#### Problem details:
Which lines of the records contain the word "computer"? Show each of them.

#### Given records:
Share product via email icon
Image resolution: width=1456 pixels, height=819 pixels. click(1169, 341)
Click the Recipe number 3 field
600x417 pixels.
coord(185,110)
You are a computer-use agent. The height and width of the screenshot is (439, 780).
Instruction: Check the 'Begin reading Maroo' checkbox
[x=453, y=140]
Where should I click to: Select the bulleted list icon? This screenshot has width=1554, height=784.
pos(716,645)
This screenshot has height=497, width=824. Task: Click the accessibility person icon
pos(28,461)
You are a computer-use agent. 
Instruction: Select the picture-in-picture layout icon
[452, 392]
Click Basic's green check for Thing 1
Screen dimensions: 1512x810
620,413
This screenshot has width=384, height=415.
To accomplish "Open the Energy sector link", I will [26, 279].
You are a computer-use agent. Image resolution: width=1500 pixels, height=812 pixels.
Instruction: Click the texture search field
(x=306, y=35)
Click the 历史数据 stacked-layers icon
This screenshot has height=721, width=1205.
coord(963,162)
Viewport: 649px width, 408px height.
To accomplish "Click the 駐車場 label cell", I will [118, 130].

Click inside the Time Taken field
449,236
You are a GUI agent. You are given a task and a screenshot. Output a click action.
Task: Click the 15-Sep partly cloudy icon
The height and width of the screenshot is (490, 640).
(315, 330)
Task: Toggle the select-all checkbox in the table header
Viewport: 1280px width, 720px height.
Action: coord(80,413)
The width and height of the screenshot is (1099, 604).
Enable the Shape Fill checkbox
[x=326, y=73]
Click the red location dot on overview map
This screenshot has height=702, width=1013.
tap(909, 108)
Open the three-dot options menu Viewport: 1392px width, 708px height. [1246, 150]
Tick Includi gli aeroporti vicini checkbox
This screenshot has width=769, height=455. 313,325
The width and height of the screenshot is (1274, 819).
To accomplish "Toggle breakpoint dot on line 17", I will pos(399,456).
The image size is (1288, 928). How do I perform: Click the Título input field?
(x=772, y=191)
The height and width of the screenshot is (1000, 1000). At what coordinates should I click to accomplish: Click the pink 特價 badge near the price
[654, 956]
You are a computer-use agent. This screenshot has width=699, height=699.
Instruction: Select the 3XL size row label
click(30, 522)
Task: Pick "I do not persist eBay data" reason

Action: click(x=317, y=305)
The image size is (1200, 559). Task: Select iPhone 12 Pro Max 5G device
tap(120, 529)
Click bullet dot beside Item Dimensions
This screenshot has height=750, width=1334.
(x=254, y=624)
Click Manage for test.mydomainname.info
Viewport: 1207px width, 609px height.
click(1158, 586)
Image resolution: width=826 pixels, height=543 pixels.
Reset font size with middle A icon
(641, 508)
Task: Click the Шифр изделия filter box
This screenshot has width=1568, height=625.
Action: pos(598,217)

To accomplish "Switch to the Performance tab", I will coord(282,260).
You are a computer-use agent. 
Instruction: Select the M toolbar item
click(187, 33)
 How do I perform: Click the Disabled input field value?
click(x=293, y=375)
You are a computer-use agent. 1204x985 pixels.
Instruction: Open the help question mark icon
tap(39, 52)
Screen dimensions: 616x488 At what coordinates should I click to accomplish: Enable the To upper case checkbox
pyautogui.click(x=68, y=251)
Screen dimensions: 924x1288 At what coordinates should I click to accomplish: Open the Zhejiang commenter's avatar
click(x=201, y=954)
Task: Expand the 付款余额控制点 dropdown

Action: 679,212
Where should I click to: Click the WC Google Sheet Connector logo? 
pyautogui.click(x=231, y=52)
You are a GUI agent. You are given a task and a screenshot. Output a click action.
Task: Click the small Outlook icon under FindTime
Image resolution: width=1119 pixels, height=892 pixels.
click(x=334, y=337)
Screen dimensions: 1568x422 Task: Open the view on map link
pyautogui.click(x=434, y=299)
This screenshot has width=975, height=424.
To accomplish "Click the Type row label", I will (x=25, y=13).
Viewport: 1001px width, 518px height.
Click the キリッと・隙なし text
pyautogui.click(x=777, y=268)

#### Solution to this exercise:
You are a computer-use agent. The height and width of the screenshot is (439, 780).
You are a computer-use agent. 
You are a computer-use agent. Image resolution: width=1500 pixels, height=812 pixels.
You are a computer-use agent. This screenshot has width=699, height=699.
You are a computer-use agent. 
You are a computer-use agent. 1204x985 pixels.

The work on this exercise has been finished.